We made $\tilde{I}$ sufficiently small, so that $\gamma$ is injective. Hence we may (smoothly) choose arbitrary positive values for $\sigma$ along $\gamma$.
Can we receive any possible monotonously increasing (smooth) function $\tau$ through that? I looks like it, but I cannot put my finger on it.
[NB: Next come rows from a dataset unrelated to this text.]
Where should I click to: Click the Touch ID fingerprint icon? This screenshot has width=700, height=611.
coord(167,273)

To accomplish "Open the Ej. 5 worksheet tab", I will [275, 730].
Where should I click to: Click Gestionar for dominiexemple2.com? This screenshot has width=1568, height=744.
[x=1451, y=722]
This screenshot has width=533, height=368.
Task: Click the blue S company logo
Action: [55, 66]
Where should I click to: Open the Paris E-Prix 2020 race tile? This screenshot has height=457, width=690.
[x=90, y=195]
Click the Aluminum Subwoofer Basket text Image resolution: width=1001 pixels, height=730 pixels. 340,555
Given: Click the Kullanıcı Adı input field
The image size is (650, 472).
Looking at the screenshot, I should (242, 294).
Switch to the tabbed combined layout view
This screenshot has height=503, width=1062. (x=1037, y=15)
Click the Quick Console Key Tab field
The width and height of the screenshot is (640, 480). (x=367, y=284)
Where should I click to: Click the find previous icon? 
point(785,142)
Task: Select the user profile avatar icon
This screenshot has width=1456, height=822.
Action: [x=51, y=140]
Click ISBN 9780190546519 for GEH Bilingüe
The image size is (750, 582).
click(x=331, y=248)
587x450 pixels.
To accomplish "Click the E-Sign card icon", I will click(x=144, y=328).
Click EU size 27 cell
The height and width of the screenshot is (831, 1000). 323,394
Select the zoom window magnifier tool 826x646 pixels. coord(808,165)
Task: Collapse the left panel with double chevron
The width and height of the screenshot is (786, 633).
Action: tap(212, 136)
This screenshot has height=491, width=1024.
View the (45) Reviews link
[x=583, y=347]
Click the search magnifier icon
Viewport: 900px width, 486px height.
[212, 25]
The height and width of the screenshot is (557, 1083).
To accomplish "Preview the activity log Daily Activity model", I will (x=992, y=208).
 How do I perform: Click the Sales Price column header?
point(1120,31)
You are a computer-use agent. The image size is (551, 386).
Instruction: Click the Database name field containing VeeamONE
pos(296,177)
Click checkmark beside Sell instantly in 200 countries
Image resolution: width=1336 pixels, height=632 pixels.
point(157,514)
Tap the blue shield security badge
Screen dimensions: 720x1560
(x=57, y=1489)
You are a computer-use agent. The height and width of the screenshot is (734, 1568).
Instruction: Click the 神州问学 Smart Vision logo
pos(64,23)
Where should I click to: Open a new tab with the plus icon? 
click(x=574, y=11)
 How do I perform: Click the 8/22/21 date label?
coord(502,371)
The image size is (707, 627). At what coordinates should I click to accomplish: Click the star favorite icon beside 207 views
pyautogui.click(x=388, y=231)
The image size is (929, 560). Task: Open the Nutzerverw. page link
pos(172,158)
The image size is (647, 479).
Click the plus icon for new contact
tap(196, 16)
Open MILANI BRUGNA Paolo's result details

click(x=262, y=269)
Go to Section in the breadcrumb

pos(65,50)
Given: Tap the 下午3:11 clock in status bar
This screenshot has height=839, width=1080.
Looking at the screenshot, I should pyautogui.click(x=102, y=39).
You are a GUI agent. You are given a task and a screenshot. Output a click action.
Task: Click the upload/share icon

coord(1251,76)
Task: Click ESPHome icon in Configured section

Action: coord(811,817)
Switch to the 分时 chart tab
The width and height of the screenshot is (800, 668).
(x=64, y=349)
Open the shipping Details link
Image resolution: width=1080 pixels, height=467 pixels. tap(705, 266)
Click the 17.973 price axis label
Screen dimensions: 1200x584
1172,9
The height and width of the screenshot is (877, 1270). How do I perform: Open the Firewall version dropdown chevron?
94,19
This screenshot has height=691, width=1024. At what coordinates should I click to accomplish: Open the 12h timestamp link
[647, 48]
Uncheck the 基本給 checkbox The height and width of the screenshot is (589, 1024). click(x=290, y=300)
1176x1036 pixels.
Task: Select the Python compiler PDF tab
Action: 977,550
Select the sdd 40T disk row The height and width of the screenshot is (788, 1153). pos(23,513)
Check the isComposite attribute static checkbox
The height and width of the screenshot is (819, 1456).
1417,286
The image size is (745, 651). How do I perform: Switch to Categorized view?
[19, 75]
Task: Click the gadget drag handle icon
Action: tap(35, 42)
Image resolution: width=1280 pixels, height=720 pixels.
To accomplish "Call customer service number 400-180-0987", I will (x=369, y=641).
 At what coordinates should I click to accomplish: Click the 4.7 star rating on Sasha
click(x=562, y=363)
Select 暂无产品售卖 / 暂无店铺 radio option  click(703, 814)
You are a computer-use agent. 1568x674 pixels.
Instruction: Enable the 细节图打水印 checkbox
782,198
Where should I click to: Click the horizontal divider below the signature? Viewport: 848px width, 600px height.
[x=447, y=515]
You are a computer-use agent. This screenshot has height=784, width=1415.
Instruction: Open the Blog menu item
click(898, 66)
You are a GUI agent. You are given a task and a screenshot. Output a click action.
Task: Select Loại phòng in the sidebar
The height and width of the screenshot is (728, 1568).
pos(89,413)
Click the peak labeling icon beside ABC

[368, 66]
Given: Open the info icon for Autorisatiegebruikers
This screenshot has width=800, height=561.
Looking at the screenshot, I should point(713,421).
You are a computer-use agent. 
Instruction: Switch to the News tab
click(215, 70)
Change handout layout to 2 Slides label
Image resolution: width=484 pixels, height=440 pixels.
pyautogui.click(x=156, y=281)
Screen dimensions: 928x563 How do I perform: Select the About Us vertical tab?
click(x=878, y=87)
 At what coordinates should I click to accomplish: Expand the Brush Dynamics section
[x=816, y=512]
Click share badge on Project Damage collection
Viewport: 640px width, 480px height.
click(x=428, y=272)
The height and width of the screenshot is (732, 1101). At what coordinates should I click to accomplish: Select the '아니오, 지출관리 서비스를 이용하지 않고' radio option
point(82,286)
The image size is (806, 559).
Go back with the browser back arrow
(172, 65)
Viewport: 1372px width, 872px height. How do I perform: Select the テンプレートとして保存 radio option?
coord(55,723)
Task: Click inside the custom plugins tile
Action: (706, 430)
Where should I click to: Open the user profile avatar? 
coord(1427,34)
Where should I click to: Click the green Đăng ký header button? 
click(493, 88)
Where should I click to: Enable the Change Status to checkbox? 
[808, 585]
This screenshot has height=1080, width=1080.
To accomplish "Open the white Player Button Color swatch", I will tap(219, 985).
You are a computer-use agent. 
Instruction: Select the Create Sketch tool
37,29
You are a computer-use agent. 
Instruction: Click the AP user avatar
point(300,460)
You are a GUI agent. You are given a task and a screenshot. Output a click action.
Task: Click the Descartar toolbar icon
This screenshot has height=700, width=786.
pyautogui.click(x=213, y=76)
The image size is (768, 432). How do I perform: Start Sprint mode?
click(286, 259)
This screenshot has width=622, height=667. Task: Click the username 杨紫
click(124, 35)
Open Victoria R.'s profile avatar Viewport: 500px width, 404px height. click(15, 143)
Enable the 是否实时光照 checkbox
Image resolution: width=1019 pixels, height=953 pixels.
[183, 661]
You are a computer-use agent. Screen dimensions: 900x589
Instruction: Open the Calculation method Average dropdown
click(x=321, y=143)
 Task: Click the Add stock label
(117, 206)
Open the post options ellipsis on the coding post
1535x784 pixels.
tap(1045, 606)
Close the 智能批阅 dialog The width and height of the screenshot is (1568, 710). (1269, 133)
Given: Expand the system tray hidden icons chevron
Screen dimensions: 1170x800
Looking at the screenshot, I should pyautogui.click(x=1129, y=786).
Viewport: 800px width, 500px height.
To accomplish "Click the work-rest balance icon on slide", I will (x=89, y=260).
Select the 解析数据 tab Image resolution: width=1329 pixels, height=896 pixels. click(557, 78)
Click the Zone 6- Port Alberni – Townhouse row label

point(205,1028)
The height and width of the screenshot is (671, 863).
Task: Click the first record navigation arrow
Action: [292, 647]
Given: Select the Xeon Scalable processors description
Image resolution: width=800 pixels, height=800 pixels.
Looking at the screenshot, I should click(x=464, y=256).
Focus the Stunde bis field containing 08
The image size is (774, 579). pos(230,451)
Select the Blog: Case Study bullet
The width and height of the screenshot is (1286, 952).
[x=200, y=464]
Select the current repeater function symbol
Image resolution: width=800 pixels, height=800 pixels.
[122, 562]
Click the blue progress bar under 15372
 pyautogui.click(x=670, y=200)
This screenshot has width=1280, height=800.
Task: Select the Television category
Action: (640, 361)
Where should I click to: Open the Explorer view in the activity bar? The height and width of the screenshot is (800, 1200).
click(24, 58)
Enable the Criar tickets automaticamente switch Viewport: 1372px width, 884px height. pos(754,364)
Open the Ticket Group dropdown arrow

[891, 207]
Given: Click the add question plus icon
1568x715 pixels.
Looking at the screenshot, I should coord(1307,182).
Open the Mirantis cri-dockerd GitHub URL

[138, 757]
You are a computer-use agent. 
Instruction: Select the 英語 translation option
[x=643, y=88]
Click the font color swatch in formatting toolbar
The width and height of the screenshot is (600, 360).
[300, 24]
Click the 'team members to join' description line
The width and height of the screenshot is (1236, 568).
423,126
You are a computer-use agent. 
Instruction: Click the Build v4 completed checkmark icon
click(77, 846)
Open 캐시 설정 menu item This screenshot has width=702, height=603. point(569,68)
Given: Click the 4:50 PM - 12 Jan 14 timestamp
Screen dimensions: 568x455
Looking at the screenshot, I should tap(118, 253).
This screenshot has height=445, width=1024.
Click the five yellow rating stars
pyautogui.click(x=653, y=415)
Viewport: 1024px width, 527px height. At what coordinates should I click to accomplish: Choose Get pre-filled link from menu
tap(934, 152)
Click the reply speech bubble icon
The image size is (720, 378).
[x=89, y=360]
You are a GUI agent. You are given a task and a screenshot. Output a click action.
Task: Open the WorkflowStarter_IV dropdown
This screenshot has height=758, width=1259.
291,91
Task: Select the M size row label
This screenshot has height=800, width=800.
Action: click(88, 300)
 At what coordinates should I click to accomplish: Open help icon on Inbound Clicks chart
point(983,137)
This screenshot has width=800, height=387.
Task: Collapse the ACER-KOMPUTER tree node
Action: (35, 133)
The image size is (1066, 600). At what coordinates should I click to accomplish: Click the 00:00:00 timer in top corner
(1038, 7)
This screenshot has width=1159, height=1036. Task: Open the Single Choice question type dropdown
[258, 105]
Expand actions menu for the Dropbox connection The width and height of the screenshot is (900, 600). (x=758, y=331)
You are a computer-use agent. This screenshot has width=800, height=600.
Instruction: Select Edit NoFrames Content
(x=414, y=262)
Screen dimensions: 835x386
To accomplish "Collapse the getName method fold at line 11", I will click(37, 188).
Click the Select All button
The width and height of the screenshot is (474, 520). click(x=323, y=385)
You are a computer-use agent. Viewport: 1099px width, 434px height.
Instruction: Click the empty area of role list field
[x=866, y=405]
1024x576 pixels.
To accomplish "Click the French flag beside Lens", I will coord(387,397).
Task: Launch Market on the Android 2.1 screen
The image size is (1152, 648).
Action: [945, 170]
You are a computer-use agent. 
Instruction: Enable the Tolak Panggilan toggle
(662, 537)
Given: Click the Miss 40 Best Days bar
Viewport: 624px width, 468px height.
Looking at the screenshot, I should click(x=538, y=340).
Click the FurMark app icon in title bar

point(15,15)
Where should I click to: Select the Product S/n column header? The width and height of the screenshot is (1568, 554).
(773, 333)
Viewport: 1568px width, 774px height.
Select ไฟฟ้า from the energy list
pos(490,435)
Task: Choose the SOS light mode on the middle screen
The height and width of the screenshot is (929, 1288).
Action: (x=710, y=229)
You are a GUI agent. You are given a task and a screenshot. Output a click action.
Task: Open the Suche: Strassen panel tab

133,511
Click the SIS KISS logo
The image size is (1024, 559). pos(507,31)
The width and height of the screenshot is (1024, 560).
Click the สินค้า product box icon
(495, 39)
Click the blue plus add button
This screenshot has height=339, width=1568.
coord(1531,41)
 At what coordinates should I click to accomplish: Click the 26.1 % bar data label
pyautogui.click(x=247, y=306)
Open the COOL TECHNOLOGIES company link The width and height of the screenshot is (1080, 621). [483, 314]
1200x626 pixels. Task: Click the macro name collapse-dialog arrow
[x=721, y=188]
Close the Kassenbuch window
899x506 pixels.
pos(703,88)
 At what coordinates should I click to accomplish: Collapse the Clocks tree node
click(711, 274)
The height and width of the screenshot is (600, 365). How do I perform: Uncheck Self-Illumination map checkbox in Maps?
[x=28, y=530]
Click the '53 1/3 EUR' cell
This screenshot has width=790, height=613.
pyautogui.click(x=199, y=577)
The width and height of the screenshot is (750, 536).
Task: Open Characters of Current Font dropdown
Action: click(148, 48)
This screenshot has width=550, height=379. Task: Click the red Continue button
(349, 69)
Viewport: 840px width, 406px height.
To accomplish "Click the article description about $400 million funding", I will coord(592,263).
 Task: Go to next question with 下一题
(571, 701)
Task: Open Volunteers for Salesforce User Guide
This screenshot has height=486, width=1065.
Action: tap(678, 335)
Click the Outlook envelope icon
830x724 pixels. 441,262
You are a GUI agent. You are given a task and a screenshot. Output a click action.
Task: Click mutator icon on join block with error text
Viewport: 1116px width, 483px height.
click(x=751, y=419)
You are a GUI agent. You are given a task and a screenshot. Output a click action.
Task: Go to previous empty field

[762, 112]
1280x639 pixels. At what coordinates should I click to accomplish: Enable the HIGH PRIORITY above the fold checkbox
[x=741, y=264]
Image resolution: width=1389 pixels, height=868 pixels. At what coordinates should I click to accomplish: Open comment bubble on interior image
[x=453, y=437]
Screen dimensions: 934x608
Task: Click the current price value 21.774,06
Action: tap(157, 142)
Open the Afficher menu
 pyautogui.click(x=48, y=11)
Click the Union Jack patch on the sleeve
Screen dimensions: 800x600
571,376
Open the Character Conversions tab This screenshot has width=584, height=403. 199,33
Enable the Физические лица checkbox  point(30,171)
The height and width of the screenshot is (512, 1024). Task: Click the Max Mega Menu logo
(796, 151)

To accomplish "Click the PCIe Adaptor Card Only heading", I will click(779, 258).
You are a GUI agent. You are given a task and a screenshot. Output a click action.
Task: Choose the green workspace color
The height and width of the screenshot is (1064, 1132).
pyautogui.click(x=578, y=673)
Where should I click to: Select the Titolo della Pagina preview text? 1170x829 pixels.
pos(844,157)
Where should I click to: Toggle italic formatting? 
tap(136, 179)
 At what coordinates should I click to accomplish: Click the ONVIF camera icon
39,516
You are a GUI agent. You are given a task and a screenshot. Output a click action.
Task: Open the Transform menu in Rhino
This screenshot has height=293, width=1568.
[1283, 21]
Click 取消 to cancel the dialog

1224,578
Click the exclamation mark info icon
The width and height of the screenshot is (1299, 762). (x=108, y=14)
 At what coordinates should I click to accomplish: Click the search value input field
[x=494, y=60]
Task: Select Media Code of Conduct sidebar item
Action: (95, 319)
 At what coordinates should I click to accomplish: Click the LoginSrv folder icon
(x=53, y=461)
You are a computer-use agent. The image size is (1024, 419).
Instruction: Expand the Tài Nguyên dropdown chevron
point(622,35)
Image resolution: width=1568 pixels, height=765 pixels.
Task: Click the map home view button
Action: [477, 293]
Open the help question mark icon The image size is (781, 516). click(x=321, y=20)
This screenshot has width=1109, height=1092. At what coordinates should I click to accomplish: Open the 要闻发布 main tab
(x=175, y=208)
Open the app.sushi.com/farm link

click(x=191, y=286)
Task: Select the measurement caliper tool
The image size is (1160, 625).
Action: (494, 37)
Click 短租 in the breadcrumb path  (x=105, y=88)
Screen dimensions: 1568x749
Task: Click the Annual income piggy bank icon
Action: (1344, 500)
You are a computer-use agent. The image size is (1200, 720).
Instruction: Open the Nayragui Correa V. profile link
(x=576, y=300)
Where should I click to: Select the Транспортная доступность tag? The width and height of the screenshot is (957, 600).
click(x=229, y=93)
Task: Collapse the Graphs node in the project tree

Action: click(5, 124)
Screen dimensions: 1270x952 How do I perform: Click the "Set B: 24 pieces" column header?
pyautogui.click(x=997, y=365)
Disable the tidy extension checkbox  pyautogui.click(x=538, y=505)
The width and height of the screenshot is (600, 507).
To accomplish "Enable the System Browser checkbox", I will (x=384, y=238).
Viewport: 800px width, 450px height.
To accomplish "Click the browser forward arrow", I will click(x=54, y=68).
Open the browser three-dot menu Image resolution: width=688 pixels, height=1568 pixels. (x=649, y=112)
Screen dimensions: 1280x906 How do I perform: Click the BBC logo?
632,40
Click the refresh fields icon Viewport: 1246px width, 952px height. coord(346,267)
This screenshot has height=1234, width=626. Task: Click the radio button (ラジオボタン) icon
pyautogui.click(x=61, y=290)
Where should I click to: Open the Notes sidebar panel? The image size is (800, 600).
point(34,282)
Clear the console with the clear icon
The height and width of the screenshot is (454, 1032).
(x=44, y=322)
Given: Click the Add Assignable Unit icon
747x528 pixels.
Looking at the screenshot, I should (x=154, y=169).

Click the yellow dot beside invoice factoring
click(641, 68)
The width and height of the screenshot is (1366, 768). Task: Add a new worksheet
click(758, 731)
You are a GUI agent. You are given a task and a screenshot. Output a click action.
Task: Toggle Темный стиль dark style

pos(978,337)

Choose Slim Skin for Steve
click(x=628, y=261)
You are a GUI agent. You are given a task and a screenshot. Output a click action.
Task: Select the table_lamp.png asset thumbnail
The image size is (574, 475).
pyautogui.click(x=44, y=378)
Yes, any smooth reparametrization can be obtained by a smooth conformal change of the metric, provided that the geodesic does not intersect itself. Assuming no self-intersections, the question is whether one can choose $\alpha:=\sigma\circ\gamma$ (the conformal factor along the geodesic) so that $$ \frac{\tau''(s)}{\tau'(s)}+2 d \sigma ( (\gamma \circ \tau)'(s))=0. $$ This can be rewritten as $$ \frac{d}{ds}[\log(\tau'(s))+2(\alpha \circ \tau)(s)]=0, $$ so that $\log(\tau'(s))+2(\alpha \circ \tau)(s)$ is a constant $c$. Evaluating at $s=0$ gives $$ c = \log(\tau'(0))+2(\alpha \circ \tau)(0) = 2\alpha(0). $$ Now that we have $$ \log(\tau'(s))+2(\alpha \circ \tau)(s)=2\alpha(0) $$ for all $s$, we can plug in $s=\tau^{-1}(t)$ to get $$ \alpha(t)=\alpha(0)-\frac12\log(\tau'(\tau^{-1}(t))). $$ Given any change of parameter $\tau$ and any initial $\alpha(0)$, this gives a method to find the corresponding $\alpha$.